Tasks to complete:
1. In the article on mom guilt below, condense the paragraph beginning "Mannegren's story sounds like many other mothers'" into a short bulleted list that keeps its main facts.
2. Answer these questions using the article on mom guilt below:
(a) In which city is Liz Mannegren based?
(b) What injury did her son suffer when she dropped him?
(c) Where did the two of them rush after the fall?
3. Extend the article on mom guilt below, starting after its final sentence.

*** Opening Given passage ***

Life

This Mom Dropped Her Son 2 Years Ago, & You Need To See Her Message About Mom Guilt

by Kenza Moller

Last week, Liz Mannegren — the Vancouver-based mom behind parenting blog Mommy Mannegren — shared a Facebook post marking the anniversary of a painful moment in her parenting journey. Two years ago, Mannegren's son fractured his skull after she dropped him, and her story about mom guilt following the incident should serve as a reminder to moms everywhere that their parenting is about more than just one bad day.

Mannegren's story sounds like many other mothers'. She was carrying her infant son across the living room toward the kitchen, just like she did any other day, when he flipped backward out of her arms "with all the strength and speed of a tiny acrobat" and landed on the floor. "In mere seconds, a perfectly normal day turned into an absolute nightmare," Mannegren wrote on Facebook, sharing a picture of herself and her son in the hospital. "We rushed to the ER with a whimpering baby and this mama in tears."

*** Closing Given passage ***
*** Opening Provided information ***

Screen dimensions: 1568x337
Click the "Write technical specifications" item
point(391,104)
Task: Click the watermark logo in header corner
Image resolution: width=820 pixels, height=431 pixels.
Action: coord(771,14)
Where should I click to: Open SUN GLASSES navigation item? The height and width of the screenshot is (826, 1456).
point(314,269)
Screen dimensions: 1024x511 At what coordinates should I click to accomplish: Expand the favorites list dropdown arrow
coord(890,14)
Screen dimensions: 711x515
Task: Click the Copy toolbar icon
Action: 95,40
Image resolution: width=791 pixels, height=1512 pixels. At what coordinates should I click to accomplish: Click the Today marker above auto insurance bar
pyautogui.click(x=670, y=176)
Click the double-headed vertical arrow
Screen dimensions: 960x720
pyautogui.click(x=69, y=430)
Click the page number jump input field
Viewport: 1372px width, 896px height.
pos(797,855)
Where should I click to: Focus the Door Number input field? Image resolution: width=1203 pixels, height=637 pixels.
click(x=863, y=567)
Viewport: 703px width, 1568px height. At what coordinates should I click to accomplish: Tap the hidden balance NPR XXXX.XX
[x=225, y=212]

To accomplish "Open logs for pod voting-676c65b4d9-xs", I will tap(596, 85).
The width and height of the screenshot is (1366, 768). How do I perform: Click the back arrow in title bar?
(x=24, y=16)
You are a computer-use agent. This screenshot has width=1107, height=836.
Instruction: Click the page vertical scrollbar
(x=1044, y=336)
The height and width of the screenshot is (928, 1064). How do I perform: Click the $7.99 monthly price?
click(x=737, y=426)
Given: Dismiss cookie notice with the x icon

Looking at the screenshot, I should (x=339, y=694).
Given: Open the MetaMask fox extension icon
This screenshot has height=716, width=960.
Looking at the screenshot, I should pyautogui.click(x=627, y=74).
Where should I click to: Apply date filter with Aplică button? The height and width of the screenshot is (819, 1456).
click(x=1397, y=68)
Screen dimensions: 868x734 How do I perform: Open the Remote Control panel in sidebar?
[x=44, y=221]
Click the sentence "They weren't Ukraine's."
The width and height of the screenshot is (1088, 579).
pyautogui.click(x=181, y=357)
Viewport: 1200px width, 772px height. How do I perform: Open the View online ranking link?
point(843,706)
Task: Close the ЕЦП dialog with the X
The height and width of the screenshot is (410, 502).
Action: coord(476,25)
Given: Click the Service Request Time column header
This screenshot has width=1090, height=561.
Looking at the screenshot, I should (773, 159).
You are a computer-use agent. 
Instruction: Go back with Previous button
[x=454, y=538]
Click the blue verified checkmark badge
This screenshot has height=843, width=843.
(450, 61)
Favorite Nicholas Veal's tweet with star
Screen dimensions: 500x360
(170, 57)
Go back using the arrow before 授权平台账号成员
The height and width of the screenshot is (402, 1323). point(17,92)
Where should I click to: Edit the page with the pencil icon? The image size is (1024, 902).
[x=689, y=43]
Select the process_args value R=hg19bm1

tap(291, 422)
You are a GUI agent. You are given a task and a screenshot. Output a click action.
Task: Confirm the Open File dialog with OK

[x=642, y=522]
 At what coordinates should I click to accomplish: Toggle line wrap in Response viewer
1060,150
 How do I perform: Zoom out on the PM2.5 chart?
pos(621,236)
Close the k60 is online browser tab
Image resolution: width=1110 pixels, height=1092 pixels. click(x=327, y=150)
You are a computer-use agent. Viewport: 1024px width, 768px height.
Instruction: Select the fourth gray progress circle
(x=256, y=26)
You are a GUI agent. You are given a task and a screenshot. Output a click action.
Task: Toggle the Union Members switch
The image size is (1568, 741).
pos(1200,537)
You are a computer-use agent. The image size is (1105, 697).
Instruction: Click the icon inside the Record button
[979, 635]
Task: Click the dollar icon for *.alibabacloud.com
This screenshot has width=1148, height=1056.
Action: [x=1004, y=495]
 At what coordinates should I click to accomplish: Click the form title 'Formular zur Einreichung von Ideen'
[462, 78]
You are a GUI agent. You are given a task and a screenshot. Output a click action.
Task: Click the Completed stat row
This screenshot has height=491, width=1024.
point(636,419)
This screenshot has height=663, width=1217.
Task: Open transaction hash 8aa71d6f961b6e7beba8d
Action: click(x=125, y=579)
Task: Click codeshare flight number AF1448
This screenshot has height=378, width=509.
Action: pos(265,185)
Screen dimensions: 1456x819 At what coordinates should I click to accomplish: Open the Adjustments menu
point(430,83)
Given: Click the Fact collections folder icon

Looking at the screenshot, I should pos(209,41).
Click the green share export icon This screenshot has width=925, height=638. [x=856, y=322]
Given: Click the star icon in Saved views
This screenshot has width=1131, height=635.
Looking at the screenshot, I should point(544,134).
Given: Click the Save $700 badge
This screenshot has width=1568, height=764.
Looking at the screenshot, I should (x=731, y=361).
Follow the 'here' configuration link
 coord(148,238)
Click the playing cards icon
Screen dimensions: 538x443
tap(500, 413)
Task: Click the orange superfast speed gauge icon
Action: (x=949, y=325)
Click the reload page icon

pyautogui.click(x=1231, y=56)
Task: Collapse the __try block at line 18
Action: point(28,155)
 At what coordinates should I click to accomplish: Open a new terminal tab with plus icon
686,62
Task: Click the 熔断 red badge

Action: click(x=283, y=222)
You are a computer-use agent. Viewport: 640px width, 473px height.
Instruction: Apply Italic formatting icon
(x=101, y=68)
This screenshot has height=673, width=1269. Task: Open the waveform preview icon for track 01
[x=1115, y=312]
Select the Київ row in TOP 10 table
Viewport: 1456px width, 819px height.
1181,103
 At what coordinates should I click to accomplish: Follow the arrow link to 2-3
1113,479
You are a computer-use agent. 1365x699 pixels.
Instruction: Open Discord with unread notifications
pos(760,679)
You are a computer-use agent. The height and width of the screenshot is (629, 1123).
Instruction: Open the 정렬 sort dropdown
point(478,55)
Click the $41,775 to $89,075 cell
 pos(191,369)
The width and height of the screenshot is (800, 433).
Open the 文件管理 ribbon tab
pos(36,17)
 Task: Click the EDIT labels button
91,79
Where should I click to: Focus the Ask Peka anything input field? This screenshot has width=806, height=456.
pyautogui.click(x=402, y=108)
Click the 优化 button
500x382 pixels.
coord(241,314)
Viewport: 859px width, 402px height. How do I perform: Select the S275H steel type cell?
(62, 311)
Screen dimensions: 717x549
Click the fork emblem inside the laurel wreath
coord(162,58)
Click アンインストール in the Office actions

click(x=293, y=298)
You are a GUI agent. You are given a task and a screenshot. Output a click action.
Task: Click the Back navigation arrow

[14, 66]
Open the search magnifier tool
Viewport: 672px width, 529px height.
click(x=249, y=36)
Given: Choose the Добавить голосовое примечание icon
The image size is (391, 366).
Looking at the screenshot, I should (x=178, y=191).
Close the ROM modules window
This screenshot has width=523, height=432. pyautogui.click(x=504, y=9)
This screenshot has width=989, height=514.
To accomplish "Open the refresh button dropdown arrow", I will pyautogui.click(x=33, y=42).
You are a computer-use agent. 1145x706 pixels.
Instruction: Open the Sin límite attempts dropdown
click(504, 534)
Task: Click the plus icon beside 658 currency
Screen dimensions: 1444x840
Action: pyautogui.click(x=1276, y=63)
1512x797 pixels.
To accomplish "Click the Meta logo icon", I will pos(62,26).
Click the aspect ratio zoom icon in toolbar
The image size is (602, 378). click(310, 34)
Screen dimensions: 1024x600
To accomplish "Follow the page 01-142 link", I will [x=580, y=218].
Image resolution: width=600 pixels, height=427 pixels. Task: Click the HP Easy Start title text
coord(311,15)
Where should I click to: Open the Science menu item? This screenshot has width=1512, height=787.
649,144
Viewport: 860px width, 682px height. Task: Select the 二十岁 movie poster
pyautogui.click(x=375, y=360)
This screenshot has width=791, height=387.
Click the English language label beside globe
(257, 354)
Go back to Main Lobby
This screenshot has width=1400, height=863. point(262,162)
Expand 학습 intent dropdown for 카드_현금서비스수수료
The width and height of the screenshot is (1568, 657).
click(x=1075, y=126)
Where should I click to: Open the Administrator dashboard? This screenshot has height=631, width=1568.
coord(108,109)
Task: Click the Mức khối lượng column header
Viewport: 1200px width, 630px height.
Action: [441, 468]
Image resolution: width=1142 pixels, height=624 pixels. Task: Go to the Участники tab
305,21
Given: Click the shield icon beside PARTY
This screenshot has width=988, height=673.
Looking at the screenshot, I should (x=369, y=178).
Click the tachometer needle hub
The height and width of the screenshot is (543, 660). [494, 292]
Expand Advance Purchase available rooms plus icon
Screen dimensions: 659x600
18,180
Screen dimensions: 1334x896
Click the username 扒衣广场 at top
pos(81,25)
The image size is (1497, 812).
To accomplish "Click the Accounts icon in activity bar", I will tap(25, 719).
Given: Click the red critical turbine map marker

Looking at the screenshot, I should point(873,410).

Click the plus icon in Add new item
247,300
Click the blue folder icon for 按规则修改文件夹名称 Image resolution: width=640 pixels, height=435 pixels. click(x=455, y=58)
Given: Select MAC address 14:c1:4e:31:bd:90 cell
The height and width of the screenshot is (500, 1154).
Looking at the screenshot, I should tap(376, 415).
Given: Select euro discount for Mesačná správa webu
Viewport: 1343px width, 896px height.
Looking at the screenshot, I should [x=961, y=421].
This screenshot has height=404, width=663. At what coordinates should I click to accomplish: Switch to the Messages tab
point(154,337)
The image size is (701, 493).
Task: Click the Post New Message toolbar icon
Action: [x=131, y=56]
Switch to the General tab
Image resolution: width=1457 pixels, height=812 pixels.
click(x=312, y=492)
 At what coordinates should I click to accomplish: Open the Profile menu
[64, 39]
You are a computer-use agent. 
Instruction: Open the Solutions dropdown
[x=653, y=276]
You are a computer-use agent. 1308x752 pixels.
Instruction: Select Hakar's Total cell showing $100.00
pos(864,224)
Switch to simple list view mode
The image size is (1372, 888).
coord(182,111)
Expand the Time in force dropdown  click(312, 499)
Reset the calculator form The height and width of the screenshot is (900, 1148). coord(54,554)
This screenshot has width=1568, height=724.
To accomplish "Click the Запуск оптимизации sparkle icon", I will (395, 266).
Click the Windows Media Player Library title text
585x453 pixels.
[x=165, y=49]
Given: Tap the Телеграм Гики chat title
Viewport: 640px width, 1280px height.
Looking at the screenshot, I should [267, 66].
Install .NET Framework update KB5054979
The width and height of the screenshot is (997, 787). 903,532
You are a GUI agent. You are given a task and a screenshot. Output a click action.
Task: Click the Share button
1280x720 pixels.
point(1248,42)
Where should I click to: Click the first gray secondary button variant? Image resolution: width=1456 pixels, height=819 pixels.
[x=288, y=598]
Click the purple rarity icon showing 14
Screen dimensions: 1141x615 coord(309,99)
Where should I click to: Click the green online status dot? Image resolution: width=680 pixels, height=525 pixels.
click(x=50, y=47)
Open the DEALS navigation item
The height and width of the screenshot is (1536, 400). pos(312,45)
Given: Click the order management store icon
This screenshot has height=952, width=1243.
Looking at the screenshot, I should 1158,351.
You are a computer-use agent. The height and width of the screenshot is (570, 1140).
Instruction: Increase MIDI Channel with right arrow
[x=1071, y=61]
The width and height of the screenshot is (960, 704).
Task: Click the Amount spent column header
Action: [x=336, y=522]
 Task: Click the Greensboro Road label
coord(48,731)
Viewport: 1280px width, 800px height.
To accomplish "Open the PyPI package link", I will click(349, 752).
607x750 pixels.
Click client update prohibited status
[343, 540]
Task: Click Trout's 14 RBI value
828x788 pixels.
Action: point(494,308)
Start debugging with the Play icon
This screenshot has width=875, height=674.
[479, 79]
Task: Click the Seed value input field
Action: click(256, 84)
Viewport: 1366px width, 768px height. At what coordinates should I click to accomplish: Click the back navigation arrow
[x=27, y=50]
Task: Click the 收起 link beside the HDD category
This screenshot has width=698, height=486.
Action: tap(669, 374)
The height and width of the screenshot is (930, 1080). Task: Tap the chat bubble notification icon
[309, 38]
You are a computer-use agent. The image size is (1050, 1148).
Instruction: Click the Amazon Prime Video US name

*** Closing Provided information ***

Task-by-task results:
1.
- Mannegren was carrying her infant son across the living room toward the kitchen, as she did every day.
- He flipped backward out of her arms and landed on the floor.
- She wrote on Facebook that in seconds a normal day became a nightmare, and she shared a hospital picture of herself and her son.
- They rushed to the ER, the baby whimpering and Mannegren in tears.

2.
(a) Vancouver.
(b) He fractured his skull.
(c) The ER.

3.
When doctors took an X-ray, they discovered that Mannegren's son — a year old at the time — had fractured his skull from the fall. "I felt like the world's worst mother," Mannegren wrote, continuing:

I was angry at myself for letting this happen, for somehow not predicting this and catching my son. My little boy had trusted me to protect him and to keep him from harm, and I'd quite literally let him down.

As terrifying as a moment like that can be, mistakes like Mannegren's are common. And just like Mannegren, many parents struggle with guilt and stress after a child's injury: one study, conducted by the Children's Hospital of Philadelphia in 2010, found that 37 percent of parents experienced symptoms of significant traumatic stress or acute stress disorder after their children were injured. They replayed the incident in their minds, tried to avoid reminders of the accident, and felt increased anxiety and jumpiness. Nearly half of them continued to experience those symptoms even after half a year had passed since the accident.

"Most of us have had at least one of those days in our lives: a day when your world comes crashing down upon you, knocking you over with the suddenness of its ferocity," Mannegren wrote. "A day that you look back on, and simply wonder, 'How could this have happened?'"

But the lesson to be learned from those accidents, Mannegren wrote, wasn't that parents need to be infinitely more watchful of their children or grow overprotective. Instead, moms need to remember that their parenting is about more than just one bad day.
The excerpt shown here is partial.